Generally, FOIA gives the public a right to obtain documents held by federal agencies, although it includes several exemptions that let those agencies shield certain documents from disclosure. Exemption 5 allows the government to withhold “inter-agency or intra-agency memorandums or letters that would not be available by law to a party other than an agency in litigation with the agency.” The FBI argued the exemption covers two requests for assistance sent from the Justice Department to foreign organizations—the Central Authority of Austria and an unnamed country. The requests related to an FBI investigation of a man suspected of aiding attacks intended to influence elections in Montenegro.
But the Sixth Circuit, in an opinion written by Judge Karen Nelson Moore, said Exemption 5 does not protect the documents.
The court focused on the language of the exemption. The “inter” of “inter-agency memorandums” requires that both the sender and receiver of a document are agencies, the court determined. A memo sent from one agency to a non-agency is thus not an inter-agency document.
Can foreign government entities be agencies? Certainly not, the court concluded. FOIA itself defines “agency” as “each authority of the Government of the United States.” So, to be an “inter-agency memorandum,” a document “must have been sent from an authority of the Government of the United States to an authority of the Government of the United States.”
The court also rejected the government’s argument that the requests at issue are covered by the “common-interest doctrine.” The doctrine comes from a series of Fourth Circuit cases that held Exemption 5 “permits parties whose legal interests coincide to share privileged materials with one another in order to more effectively prosecute or defend their claims.”
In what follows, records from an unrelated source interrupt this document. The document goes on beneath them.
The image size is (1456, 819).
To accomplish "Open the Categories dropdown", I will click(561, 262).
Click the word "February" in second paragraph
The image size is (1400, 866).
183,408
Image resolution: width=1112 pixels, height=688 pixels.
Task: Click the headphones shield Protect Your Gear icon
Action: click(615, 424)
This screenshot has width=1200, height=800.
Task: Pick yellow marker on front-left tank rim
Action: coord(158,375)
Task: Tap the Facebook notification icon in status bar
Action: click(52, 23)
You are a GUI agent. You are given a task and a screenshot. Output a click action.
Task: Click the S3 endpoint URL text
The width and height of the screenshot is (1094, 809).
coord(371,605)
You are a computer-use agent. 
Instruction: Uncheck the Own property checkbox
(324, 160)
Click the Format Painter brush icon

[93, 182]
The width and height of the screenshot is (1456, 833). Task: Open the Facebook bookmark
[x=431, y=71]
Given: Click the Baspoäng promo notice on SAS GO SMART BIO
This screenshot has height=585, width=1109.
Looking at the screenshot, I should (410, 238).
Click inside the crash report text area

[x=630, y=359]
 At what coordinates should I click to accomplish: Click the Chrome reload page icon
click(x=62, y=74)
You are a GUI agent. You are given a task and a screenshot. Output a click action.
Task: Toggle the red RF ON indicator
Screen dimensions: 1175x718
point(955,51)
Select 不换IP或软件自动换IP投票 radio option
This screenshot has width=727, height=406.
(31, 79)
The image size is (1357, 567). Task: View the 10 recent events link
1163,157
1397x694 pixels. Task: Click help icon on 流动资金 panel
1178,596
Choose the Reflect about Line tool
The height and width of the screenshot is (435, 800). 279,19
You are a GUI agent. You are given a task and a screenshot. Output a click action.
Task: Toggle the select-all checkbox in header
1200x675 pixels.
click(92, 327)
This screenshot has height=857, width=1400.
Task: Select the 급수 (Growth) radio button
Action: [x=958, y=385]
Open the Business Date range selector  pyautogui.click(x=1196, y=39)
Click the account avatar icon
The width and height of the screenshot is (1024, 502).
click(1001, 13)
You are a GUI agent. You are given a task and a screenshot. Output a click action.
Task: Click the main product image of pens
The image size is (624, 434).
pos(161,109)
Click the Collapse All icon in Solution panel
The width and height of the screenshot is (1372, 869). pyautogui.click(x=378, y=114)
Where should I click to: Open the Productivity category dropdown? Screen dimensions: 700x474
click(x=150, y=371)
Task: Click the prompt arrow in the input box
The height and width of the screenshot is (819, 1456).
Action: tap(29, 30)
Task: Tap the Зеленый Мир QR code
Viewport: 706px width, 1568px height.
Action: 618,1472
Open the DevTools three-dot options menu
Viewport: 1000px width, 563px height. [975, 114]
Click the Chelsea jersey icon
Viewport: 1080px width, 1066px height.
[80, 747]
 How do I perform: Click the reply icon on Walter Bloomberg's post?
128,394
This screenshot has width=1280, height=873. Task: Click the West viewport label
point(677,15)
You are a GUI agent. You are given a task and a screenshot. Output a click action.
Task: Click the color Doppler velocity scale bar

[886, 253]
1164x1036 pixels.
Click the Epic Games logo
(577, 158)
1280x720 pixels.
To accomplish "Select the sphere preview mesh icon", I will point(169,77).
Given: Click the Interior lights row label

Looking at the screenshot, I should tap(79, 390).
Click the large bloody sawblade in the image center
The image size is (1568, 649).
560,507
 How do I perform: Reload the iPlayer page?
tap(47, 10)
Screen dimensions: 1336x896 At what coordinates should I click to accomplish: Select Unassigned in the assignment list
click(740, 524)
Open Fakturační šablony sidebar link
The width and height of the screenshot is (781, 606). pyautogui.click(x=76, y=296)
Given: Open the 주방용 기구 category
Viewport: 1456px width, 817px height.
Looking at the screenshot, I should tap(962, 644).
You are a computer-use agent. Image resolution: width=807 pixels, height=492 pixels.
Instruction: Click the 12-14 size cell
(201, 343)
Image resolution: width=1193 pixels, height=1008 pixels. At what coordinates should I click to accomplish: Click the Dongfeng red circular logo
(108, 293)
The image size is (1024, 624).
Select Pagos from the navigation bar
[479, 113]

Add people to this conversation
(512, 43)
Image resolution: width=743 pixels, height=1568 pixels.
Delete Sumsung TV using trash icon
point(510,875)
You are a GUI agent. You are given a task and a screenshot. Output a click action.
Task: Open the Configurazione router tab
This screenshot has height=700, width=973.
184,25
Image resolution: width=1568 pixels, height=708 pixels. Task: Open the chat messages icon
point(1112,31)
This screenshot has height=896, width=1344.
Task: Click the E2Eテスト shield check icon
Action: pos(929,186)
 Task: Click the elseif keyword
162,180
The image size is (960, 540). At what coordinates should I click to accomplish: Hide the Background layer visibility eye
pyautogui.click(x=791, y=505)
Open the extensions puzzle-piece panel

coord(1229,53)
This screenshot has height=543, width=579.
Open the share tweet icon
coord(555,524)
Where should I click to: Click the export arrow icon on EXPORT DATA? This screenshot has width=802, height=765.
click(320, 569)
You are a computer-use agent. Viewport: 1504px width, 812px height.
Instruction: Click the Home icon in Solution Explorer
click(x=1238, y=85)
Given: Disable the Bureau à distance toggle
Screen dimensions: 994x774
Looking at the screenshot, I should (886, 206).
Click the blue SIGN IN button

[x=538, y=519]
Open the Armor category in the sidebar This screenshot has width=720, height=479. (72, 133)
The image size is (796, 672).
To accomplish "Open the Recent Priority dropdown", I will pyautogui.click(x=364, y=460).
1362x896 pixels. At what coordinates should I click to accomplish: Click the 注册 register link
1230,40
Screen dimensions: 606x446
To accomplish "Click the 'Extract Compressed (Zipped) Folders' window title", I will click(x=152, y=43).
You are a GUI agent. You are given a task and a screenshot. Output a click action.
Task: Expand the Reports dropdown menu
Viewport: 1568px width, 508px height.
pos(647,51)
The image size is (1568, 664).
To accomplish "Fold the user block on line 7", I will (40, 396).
Although agencies may sometimes need to share confidential information with foreign organizations, the court concluded that Exemption 5 simply does not reach that far:
[H]owever important it may be for the [Justice Department’s Office of International Affairs] to have frank communications with the Central Authority of Austria and an unnamed foreign government, however common the interest between the OIA and its international partners, the Central Authority of Austria and an unnamed foreign government are not, so far as Congress has defined the term, agencies.
The defendant in the case is Doda Lucaj. The FBI suspected Lucaj was involved in “attacks made by an ethnic Albanian group against facilities in Montenegro in hopes of influencing Montenegrin elections.”
In 2006, he was indicted by Montenegro and arrested in Vienna. Lucaj claims his arrest was illegal and the United States was improperly involved. To gather more information, he sent a FOIA request to the FBI seeking three things: (1) any information related to any investigation, or his arrest, detention, or interrogation; (2) any documents related to those things; and (3) the names of any agents who witnessed any interview or interrogation.
The FBI found 1,922 pages of potentially responsive documents, including the two requests for assistance.
Although the court decided the requests were not covered under Exemption 5, it emphasized that the “case and the policy questions it raises are not over.” It suggested Exemptions 3, 6 or 7 might apply, or that Congress might step in to protect communications with foreign government agencies.